▸ PROBLEM: Rewrite every line of the entries below as a numbered list, leaving out the blank lines.

▸ TASK INPUT:

>>

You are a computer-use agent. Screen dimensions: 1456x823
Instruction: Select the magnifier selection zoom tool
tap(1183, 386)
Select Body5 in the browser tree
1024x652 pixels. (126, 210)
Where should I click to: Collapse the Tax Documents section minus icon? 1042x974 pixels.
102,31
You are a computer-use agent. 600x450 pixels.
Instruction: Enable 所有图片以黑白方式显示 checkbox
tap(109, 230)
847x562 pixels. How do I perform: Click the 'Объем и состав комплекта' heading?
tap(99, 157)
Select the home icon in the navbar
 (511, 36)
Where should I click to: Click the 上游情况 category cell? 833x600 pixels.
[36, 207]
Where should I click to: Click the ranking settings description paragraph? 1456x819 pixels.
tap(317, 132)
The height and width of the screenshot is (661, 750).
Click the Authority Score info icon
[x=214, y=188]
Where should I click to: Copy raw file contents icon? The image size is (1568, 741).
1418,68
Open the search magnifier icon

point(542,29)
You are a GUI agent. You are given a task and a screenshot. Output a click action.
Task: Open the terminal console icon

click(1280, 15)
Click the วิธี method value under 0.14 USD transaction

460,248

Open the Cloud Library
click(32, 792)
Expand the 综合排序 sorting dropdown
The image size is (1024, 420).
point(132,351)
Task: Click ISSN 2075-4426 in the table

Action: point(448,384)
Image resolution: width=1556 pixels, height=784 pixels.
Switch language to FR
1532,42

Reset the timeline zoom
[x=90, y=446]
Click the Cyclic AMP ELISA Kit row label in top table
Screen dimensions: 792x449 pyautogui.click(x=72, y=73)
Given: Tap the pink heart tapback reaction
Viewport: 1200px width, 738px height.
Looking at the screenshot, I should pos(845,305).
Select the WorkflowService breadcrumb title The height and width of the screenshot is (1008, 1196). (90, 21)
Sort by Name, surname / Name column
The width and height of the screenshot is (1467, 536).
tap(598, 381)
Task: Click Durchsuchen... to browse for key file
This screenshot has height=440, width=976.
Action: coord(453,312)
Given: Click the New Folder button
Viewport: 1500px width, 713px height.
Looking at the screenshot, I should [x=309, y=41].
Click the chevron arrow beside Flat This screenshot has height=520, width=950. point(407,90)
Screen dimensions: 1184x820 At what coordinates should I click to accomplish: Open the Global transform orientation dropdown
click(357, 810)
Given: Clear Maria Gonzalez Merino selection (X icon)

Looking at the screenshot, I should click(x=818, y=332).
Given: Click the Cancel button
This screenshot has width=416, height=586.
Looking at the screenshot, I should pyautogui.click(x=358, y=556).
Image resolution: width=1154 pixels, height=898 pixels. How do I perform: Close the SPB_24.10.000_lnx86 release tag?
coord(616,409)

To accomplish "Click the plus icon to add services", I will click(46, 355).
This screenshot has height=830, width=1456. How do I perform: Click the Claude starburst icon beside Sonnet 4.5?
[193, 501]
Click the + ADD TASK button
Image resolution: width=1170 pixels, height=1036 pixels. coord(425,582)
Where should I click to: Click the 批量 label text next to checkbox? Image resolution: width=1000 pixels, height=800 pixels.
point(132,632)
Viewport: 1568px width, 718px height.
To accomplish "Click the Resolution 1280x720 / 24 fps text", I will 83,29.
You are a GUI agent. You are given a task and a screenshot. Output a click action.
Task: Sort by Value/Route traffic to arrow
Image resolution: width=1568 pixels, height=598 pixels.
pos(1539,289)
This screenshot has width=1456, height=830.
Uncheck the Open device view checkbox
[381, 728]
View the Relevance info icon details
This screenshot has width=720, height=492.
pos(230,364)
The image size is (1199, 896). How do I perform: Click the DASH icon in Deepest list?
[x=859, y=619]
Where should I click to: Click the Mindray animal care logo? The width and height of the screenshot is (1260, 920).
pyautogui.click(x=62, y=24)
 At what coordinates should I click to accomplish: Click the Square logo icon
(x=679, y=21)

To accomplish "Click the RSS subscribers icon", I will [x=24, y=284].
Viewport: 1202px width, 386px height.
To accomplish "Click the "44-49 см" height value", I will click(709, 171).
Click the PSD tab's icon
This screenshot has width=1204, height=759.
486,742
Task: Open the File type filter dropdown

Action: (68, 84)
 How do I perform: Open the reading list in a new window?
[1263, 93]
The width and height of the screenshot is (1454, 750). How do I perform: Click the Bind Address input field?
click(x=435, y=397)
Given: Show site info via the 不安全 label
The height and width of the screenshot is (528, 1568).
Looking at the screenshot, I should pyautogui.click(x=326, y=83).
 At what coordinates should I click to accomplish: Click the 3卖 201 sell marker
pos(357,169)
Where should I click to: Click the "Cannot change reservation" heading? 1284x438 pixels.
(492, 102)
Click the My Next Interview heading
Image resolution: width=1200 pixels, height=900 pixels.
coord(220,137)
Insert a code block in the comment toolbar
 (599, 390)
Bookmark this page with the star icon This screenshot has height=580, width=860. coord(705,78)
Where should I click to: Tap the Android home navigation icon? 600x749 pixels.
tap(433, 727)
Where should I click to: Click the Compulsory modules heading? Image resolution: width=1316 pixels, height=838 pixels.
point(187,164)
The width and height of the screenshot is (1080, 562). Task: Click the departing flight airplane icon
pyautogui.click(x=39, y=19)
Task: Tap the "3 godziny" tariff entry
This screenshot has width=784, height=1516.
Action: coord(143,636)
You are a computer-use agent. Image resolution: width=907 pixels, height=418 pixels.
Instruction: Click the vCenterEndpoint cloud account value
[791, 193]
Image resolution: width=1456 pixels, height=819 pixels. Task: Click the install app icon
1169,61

<<

▸ TASK OUTPUT:
1. You are a computer-use agent. Screen dimensions: 1456x823
2. Instruction: Select the magnifier selection zoom tool
3. tap(1183, 386)
4. Select Body5 in the browser tree
5. 1024x652 pixels. (126, 210)
6. Where should I click to: Collapse the Tax Documents section minus icon? 1042x974 pixels.
7. 102,31
8. You are a computer-use agent. 600x450 pixels.
9. Instruction: Enable 所有图片以黑白方式显示 checkbox
10. tap(109, 230)
11. 847x562 pixels. How do I perform: Click the 'Объем и состав комплекта' heading?
12. tap(99, 157)
13. Select the home icon in the navbar
14.  (511, 36)
15. Where should I click to: Click the 上游情况 category cell? 833x600 pixels.
16. [36, 207]
17. Where should I click to: Click the ranking settings description paragraph? 1456x819 pixels.
18. tap(317, 132)
19. The height and width of the screenshot is (661, 750).
20. Click the Authority Score info icon
21. [x=214, y=188]
22. Where should I click to: Copy raw file contents icon? The image size is (1568, 741).
23. 1418,68
24. Open the search magnifier icon
25. point(542,29)
26. You are a GUI agent. You are given a task and a screenshot. Output a click action.
27. Task: Open the terminal console icon
28. click(1280, 15)
29. Click the วิธี method value under 0.14 USD transaction
30. 460,248
31. Open the Cloud Library
32. click(32, 792)
33. Expand the 综合排序 sorting dropdown
34. The image size is (1024, 420).
35. point(132,351)
36. Task: Click ISSN 2075-4426 in the table
37. Action: point(448,384)
38. Image resolution: width=1556 pixels, height=784 pixels.
39. Switch language to FR
40. 1532,42
41. Reset the timeline zoom
42. [x=90, y=446]
43. Click the Cyclic AMP ELISA Kit row label in top table
44. Screen dimensions: 792x449 pyautogui.click(x=72, y=73)
45. Given: Tap the pink heart tapback reaction
46. Viewport: 1200px width, 738px height.
47. Looking at the screenshot, I should pos(845,305).
48. Select the WorkflowService breadcrumb title The height and width of the screenshot is (1008, 1196). (90, 21)
49. Sort by Name, surname / Name column
50. The width and height of the screenshot is (1467, 536).
51. tap(598, 381)
52. Task: Click Durchsuchen... to browse for key file
53. This screenshot has height=440, width=976.
54. Action: coord(453,312)
55. Given: Click the New Folder button
56. Viewport: 1500px width, 713px height.
57. Looking at the screenshot, I should [x=309, y=41].
58. Click the chevron arrow beside Flat This screenshot has height=520, width=950. point(407,90)
59. Screen dimensions: 1184x820 At what coordinates should I click to accomplish: Open the Global transform orientation dropdown
60. click(357, 810)
61. Given: Clear Maria Gonzalez Merino selection (X icon)
62. Looking at the screenshot, I should click(x=818, y=332).
63. Given: Click the Cancel button
64. This screenshot has width=416, height=586.
65. Looking at the screenshot, I should pyautogui.click(x=358, y=556).
66. Image resolution: width=1154 pixels, height=898 pixels. How do I perform: Close the SPB_24.10.000_lnx86 release tag?
67. coord(616,409)
68. To accomplish "Click the plus icon to add services", I will click(46, 355).
69. This screenshot has height=830, width=1456. How do I perform: Click the Claude starburst icon beside Sonnet 4.5?
70. [193, 501]
71. Click the + ADD TASK button
72. Image resolution: width=1170 pixels, height=1036 pixels. coord(425,582)
73. Where should I click to: Click the 批量 label text next to checkbox? Image resolution: width=1000 pixels, height=800 pixels.
74. point(132,632)
75. Viewport: 1568px width, 718px height.
76. To accomplish "Click the Resolution 1280x720 / 24 fps text", I will 83,29.
77. You are a GUI agent. You are given a task and a screenshot. Output a click action.
78. Task: Sort by Value/Route traffic to arrow
79. Image resolution: width=1568 pixels, height=598 pixels.
80. pos(1539,289)
81. This screenshot has width=1456, height=830.
82. Uncheck the Open device view checkbox
83. [381, 728]
84. View the Relevance info icon details
85. This screenshot has width=720, height=492.
86. pos(230,364)
87. The image size is (1199, 896). How do I perform: Click the DASH icon in Deepest list?
88. [x=859, y=619]
89. Where should I click to: Click the Mindray animal care logo? The width and height of the screenshot is (1260, 920).
90. pyautogui.click(x=62, y=24)
91.  At what coordinates should I click to accomplish: Click the Square logo icon
92. (x=679, y=21)
93. To accomplish "Click the RSS subscribers icon", I will [x=24, y=284].
94. Viewport: 1202px width, 386px height.
95. To accomplish "Click the "44-49 см" height value", I will click(709, 171).
96. Click the PSD tab's icon
97. This screenshot has width=1204, height=759.
98. 486,742
99. Task: Open the File type filter dropdown
100. Action: (68, 84)
101.  How do I perform: Open the reading list in a new window?
102. [1263, 93]
103. The width and height of the screenshot is (1454, 750). How do I perform: Click the Bind Address input field?
104. click(x=435, y=397)
105. Given: Show site info via the 不安全 label
106. The height and width of the screenshot is (528, 1568).
107. Looking at the screenshot, I should pyautogui.click(x=326, y=83).
108.  At what coordinates should I click to accomplish: Click the 3卖 201 sell marker
109. pos(357,169)
110. Where should I click to: Click the "Cannot change reservation" heading? 1284x438 pixels.
111. (492, 102)
112. Click the My Next Interview heading
113. Image resolution: width=1200 pixels, height=900 pixels.
114. coord(220,137)
115. Insert a code block in the comment toolbar
116.  (599, 390)
117. Bookmark this page with the star icon This screenshot has height=580, width=860. coord(705,78)
118. Where should I click to: Tap the Android home navigation icon? 600x749 pixels.
119. tap(433, 727)
120. Where should I click to: Click the Compulsory modules heading? Image resolution: width=1316 pixels, height=838 pixels.
121. point(187,164)
122. The width and height of the screenshot is (1080, 562). Task: Click the departing flight airplane icon
123. pyautogui.click(x=39, y=19)
124. Task: Tap the "3 godziny" tariff entry
125. This screenshot has width=784, height=1516.
126. Action: coord(143,636)
127. You are a computer-use agent. Image resolution: width=907 pixels, height=418 pixels.
128. Instruction: Click the vCenterEndpoint cloud account value
129. [791, 193]
130. Image resolution: width=1456 pixels, height=819 pixels. Task: Click the install app icon
131. 1169,61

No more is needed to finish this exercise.